As July turned to August in 1914, all the Great Powers of Europe mobilized their armies and then went to war with one another. It would take more than 50 months for peace to return, and the better part of a century to heal many of the wounds.

Germany acted only near the end of a chain of actions by other nations, but German troops moved first and set the pattern for the war. They smashed through neutral Belgium before thrusting deeply into France, coming close to knocking France out of the war, and soon were making huge inroads in Russia as well. It was a remarkable performance for an army outnumbered by its foes. Yet four years later the German Empire was swept away, its army a shell, its people starving, its government in chaos.

How did the leaders of Imperial Germany come to make the decisions that committed their nation to an all-or-nothing war based on a highly risky strategy?

This book explores the background of the decisions, what those who made them knew and thought, what they failed to look at and why. It explains the Prussian Great General Staff (Großer Generalstab) and the part it played in planning and preparing for war. It follows the action of August and the first part of September 1914 to show where they went wrong and how other options could have achieved Germany’s aims with far lower risk and cost. These options were realistically available and the book probes why the nation’s leaders failed to consider or rejected them.

The German leaders in 1914 weren’t Hitler. They valued security over conquest and didn’t go to war to expand their empire. They weren't the first to light the fuze that led to war. They thought and acted as leaders very often do. We can understand them in terms of patterns we see all around us, patterns we even see in ourselves. Their decisions had results that were uniquely catastrophic, but the way they were reached was quite ordinary.

The Plan That Broke the World explains it all briefly and crisply, in non-technical terms, drawing on the latest research. There are 35 images, many unique to this book, to illustrate specific aspects of the story. Four charts and thirteen high-quality maps, all but one drawn especially for this book, present complex information in forms that are immediately understandable. There’s no other book like it.

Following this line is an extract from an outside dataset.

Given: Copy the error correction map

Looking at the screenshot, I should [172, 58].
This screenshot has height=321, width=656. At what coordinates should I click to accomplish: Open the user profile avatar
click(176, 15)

The book Web site is whatweretheythinking.williamdoneil.com/theplanthatbroketheworld

The Plan That Broke the World is a case study in the What Were They Thinking? series. The series Web site is whatweretheythinking.williamdoneil.com/

About the Author

William D. "Will" O'Neil studied math and business economics; served 41/2 years as a U.S. naval officer (plus another 26 years in the Naval Reserve, retiring as a captain); was a systems engineer in industry and government, working on development of many sensor systems, command and control systems, ships, and aircraft; and became first an engineering manager and then an executive in government and industry. Since the 1970s he has worked very closely as an advisor to top-level officials, commanders, and executives in government and industry.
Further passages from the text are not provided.